Data lines
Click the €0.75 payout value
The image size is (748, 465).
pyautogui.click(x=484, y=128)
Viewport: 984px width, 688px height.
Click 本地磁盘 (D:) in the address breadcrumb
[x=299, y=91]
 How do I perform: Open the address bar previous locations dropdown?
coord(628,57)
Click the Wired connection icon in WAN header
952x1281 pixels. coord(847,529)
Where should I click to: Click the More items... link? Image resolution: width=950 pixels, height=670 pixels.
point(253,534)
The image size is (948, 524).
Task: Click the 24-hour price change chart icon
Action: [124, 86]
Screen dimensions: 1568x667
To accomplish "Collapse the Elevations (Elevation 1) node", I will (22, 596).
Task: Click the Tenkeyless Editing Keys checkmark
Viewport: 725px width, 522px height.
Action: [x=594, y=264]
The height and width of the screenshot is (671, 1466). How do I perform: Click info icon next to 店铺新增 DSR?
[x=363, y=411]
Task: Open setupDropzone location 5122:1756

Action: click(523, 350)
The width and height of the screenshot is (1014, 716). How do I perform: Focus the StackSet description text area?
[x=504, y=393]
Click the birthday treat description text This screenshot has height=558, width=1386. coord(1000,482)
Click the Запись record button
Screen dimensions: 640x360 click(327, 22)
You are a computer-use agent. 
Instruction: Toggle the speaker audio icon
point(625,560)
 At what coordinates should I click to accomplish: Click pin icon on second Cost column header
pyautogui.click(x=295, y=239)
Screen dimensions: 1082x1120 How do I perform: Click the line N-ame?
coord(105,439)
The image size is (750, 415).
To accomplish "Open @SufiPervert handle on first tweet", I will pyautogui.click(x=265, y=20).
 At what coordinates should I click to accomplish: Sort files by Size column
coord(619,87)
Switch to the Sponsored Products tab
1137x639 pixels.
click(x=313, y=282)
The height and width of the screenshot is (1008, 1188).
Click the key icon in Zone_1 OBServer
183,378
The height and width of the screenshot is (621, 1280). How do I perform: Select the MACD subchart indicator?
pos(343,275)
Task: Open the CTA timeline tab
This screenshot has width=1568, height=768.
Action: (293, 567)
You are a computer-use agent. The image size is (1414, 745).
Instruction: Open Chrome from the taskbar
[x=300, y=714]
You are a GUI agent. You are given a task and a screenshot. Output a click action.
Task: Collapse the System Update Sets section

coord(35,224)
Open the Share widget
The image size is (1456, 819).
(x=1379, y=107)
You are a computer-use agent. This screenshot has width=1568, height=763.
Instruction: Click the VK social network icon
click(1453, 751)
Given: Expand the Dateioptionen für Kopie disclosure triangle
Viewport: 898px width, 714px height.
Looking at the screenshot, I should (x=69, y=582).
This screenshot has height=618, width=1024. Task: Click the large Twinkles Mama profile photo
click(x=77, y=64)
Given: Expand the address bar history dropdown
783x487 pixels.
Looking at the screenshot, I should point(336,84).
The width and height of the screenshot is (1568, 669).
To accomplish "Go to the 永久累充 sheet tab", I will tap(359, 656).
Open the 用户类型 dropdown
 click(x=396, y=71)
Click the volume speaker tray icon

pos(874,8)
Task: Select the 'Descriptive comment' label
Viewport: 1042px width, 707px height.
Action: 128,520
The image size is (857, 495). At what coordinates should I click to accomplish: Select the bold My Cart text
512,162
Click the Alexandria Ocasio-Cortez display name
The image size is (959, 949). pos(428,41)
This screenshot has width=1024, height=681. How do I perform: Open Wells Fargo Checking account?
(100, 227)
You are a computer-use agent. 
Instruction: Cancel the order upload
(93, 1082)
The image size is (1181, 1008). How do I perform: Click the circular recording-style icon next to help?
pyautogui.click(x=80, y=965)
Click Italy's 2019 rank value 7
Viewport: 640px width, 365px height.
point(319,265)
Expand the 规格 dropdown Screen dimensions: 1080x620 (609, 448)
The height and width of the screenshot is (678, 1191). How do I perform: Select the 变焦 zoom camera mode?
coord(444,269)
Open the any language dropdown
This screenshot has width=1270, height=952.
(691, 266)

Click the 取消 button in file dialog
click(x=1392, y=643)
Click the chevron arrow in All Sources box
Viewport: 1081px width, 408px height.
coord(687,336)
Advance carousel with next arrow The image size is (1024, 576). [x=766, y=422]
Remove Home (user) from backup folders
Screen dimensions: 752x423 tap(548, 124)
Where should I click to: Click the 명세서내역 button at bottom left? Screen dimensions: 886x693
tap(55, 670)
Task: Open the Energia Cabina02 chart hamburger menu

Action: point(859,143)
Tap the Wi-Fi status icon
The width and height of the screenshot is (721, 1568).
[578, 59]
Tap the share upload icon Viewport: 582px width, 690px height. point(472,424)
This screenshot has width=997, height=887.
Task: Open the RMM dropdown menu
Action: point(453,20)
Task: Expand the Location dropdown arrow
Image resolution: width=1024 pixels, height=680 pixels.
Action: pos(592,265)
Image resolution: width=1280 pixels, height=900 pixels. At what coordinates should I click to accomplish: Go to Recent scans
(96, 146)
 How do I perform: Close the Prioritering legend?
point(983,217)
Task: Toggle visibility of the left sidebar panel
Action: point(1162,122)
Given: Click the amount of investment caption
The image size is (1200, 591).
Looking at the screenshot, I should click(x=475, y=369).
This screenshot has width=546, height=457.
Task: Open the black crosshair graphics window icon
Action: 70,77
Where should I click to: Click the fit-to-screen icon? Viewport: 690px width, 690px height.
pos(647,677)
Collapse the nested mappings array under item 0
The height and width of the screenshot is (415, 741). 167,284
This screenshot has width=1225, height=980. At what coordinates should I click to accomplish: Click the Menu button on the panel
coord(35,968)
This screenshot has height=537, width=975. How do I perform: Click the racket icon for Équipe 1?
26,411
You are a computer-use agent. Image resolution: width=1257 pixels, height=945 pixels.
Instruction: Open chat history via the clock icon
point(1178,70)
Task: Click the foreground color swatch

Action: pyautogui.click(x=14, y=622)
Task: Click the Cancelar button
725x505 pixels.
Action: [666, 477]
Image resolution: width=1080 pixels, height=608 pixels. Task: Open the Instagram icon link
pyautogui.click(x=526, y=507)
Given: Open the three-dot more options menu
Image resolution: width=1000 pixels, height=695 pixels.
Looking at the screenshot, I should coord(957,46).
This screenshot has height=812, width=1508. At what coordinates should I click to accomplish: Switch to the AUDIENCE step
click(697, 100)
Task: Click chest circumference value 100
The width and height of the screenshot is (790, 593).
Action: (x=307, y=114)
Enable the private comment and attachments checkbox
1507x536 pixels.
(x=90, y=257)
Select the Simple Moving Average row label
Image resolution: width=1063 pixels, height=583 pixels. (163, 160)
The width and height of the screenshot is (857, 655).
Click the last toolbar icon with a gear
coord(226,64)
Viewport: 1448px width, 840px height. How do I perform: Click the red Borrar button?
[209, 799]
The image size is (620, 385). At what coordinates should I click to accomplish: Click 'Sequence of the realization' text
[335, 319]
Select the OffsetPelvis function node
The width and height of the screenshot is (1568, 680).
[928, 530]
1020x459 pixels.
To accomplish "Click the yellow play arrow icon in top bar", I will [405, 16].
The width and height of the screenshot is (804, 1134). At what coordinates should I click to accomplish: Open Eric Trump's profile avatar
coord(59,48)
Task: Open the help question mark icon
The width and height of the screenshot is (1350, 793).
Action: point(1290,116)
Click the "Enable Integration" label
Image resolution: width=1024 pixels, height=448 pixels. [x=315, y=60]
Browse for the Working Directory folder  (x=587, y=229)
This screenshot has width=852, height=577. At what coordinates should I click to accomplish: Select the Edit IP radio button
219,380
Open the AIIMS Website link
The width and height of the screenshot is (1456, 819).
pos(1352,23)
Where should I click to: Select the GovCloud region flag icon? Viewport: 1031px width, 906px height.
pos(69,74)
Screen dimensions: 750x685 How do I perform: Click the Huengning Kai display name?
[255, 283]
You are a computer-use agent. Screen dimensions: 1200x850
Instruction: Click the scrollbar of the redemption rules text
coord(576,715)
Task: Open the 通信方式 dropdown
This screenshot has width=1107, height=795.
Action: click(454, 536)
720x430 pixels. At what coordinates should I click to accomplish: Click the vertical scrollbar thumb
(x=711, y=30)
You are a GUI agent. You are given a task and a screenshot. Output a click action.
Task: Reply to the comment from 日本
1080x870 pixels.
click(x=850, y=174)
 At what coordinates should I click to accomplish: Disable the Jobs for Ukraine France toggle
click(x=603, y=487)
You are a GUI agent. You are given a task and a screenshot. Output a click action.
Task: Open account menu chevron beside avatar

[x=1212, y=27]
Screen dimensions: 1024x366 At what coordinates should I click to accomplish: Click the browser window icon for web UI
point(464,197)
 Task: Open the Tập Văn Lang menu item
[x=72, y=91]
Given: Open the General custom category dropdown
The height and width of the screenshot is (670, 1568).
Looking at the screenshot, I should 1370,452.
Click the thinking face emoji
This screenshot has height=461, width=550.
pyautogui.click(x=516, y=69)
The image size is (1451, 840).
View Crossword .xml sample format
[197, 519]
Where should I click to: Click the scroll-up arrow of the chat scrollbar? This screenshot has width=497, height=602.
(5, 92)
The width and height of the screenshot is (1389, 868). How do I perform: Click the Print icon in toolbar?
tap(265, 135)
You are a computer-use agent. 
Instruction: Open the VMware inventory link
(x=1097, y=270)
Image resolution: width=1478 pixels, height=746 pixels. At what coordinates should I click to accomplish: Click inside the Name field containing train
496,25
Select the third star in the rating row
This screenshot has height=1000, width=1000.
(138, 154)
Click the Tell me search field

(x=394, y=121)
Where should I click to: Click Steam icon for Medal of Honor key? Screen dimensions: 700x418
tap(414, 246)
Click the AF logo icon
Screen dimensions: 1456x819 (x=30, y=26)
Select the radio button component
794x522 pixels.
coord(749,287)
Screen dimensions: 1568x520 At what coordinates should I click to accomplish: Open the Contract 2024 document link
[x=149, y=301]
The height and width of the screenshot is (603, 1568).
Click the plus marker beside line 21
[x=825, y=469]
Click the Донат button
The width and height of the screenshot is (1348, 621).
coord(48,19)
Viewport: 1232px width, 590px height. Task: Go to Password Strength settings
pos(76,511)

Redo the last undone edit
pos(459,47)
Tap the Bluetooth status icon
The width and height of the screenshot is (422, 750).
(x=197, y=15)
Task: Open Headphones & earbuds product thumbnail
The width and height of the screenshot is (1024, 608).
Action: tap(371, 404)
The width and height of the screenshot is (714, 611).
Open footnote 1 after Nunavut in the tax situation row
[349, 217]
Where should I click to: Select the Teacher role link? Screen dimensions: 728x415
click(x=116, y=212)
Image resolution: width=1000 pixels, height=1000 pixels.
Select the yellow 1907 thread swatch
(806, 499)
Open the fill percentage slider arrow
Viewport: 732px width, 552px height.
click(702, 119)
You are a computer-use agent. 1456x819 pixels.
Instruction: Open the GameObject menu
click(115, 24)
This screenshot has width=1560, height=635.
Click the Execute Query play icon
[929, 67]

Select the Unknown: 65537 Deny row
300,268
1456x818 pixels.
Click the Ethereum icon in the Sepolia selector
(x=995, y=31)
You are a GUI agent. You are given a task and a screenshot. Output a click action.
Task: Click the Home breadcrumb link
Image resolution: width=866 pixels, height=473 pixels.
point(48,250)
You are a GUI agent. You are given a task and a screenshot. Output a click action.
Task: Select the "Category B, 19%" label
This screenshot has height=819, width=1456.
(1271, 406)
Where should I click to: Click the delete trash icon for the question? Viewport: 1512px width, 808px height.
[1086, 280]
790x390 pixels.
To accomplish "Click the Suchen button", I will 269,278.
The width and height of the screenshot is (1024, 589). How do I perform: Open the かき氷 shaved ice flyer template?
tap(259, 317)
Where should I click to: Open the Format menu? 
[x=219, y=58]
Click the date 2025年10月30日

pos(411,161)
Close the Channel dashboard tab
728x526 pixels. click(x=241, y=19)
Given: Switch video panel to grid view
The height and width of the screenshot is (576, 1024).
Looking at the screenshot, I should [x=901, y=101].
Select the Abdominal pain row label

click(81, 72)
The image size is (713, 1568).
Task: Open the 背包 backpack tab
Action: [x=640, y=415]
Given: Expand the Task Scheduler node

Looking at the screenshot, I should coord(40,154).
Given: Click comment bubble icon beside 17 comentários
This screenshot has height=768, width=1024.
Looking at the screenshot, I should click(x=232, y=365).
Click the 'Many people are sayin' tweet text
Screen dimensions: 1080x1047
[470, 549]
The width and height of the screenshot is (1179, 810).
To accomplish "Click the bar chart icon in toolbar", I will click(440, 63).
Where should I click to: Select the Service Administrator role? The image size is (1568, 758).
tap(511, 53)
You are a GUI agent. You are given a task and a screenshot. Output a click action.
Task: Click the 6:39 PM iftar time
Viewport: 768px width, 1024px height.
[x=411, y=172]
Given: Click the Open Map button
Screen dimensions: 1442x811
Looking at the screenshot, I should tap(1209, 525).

What is expected
Reproduce the rows from the line with "Task: Click chest circumference value 100" up to and including the line with "will [405, 16].". Replace "icon" with "symbol" and leave everything else unchanged.

Exercise result
Task: Click chest circumference value 100
The width and height of the screenshot is (790, 593).
Action: (x=307, y=114)
Enable the private comment and attachments checkbox
1507x536 pixels.
(x=90, y=257)
Select the Simple Moving Average row label
Image resolution: width=1063 pixels, height=583 pixels. (163, 160)
The width and height of the screenshot is (857, 655).
Click the last toolbar symbol with a gear
coord(226,64)
Viewport: 1448px width, 840px height. How do I perform: Click the red Borrar button?
[209, 799]
The image size is (620, 385). At what coordinates should I click to accomplish: Click 'Sequence of the realization' text
[335, 319]
Select the OffsetPelvis function node
The width and height of the screenshot is (1568, 680).
[928, 530]
1020x459 pixels.
To accomplish "Click the yellow play arrow symbol in top bar", I will [405, 16].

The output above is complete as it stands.